There’s nothing like getting lost and finding your way home by using the Google Earth app. As most of you know, I cast a wary eye to the Metaverse. But when your umpteen miles from home in a foreign land and can not speak the local language, and get lost, the Google Earth app is a life saver. I am writing about Google Earth, not Google Maps (also good)
Google Earth will give you a 3D look at pretty much anywhere in the world and will aid you in a finding a specific place or a generic place (i.e. the local hospital or local train station). It will track you by car or on foot. Just today, I got lost in some open farm country and needed to find my way back to a monastery in Chartres, France.
After about ten minutes on the open road in Northern France, I realized there was not a car in sight. I began to panic and then remembered I had Google Earth.

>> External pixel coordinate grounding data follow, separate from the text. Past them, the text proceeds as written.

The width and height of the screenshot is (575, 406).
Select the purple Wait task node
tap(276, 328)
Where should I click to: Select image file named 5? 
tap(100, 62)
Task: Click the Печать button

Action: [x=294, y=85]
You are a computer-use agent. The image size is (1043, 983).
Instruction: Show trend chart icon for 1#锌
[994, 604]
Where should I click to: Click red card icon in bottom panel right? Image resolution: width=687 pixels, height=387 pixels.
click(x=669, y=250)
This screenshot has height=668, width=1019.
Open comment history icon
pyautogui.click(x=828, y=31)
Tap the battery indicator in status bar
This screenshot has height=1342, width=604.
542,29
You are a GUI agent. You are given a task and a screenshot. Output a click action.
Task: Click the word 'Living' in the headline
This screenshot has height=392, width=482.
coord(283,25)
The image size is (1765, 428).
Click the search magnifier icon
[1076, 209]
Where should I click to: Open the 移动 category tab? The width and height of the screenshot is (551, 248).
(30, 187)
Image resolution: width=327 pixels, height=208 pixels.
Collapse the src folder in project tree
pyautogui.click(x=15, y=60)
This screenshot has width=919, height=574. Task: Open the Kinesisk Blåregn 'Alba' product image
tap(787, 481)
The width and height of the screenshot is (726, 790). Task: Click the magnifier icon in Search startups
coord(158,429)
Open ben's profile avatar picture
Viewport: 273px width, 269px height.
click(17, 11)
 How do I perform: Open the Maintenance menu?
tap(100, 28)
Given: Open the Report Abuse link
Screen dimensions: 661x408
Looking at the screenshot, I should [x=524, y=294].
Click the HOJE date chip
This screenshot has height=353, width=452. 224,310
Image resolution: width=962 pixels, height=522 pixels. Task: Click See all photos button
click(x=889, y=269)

I opened the app and turned on roaming on my phone. I punched in the address of the monastery where I was staying, indicated I was on foot and within 20 seconds — voila — I knew where I needed to go. The app spots you, tracks every step you make and the friendly female voice (friendly but not quite Scarlet Johannson) sets you straight if you start going down the wrong country road. I pre-bought a data package from at&t before my European Vision-quest so I wasn’t burning up huge dollars, only calories. You must have access to the internet or wi-fi for Google Earth to work.
I worry about the Metaverse. The Metaverse is an unseen, consistent layer of collective virtual space that covers our world. It includes the sum of all virtual worlds, augmented reality, and the internet. I am concerned that people become so inured by it that they forget to live. Today, however, I am delighted to be living in the Metaverse with exceptional apps like Google Earth.